Entries for locating words and elements:
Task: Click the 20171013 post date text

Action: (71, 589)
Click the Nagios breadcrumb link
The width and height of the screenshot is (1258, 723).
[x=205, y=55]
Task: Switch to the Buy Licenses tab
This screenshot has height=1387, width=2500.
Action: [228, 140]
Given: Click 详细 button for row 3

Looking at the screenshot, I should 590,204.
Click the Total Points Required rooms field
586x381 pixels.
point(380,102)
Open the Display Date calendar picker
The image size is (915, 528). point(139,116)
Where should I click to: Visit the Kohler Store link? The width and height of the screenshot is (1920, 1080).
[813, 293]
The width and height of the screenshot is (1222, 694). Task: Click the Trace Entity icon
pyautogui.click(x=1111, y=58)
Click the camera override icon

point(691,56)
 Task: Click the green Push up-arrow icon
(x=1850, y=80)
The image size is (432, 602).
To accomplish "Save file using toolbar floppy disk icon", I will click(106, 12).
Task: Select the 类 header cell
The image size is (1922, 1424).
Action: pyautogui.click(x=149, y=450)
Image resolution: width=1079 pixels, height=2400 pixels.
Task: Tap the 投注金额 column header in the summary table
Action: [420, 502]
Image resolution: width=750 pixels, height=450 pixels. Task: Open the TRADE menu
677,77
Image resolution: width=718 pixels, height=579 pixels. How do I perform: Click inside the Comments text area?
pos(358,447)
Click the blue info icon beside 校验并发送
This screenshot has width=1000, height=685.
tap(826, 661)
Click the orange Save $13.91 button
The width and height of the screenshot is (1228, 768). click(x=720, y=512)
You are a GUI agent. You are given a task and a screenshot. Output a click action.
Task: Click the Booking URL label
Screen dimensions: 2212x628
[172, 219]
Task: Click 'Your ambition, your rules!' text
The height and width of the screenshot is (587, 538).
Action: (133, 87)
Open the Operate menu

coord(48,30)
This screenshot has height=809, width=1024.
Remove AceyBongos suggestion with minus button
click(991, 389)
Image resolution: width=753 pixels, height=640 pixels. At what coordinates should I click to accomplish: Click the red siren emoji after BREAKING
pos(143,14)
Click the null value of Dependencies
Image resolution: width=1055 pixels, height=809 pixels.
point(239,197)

GIVEN REQUEST: Lay out the entries as a JSON list of strings, one string per line with blank lines omitted, beginning at the line that contains "Image resolution: width=750" and stopping after the line that contains "The width and height of the screenshot is (1228, 768).".

SOLUTION TO THE EXERCISE:
[
  "Image resolution: width=750 pixels, height=450 pixels. Task: Open the TRADE menu",
  "677,77",
  "Image resolution: width=718 pixels, height=579 pixels. How do I perform: Click inside the Comments text area?",
  "pos(358,447)",
  "Click the blue info icon beside 校验并发送",
  "This screenshot has width=1000, height=685.",
  "tap(826, 661)",
  "Click the orange Save $13.91 button",
  "The width and height of the screenshot is (1228, 768). click(x=720, y=512)"
]